A teachable moment about teaching within a game

“You useless dogs! It’s simple! Simple! You’re useless, all of you!”
Saer turned his back on the bewildered Zelvorian volunteers he had been trying to train and stomped off angrily.
Ph’woar saw what had happened, asked his own class to keep up the swordplay exercises they’d been doing, and casually wandered over to his crewmate.
“Having trouble teaching them?”
Saer scoffed. “They know nothing!”
The Deltan thought, remembered his own training in his youth by the finest swordmasters his parents could afford, then asked: “did you always know what you do know about fighting? Do you remember what it was like to be like them?”
Saer would not have taken even this constructive criticism from many, but for all his foppish ways he respected Ph’woar for his ability to handle a blade.
He watched the Deltan as he worked with his class of novice warriors for a while. Saw how he used their eagerness to learn to fight, how he had them work together, how he explained and built each step in their training on what had gone before. Then he sat and thought how he himself had gone from an eager stripling to the seasoned warrior he was now. He reflected on how his knowledge and skill had been constructed out of his experiences, and how he had learned from others in his time. Thought about how he could help these Zelvorians do the same.
He got up. Stomped back to his rookie soldiers.
“Right, you lot! Who wants to put a bullet in a slaver? All of you? Great! And how do you think we are going to get ourselves ready to do that? First, we get comfortable handling weapons! Form up…”

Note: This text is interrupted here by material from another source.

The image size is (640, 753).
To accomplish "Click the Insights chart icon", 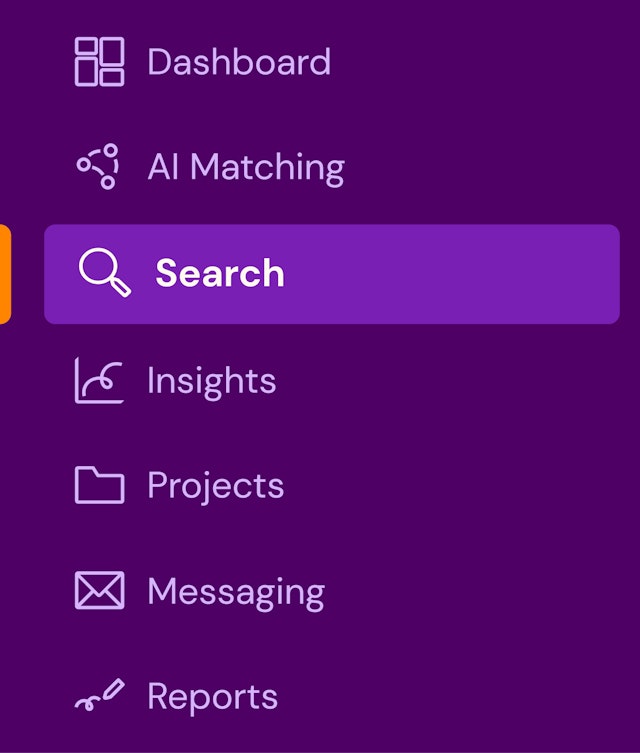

The above is from my write-up of a scene in a science-fiction RPG I play in. I found it fascinating. “Saer” (or rather, his player) had failed a die roll to train some rookies. “Ph-woar” was played by a senior academic, a SFHEA, and his intervention was both in and out of character – I don’t think he could see a failed teaching without wishing to support his (fictional) colleague. I, being on my path to PGCPHE and FHEA, found myself relating the fictional scenario which had arisen to my reading and understanding of andragogical theory.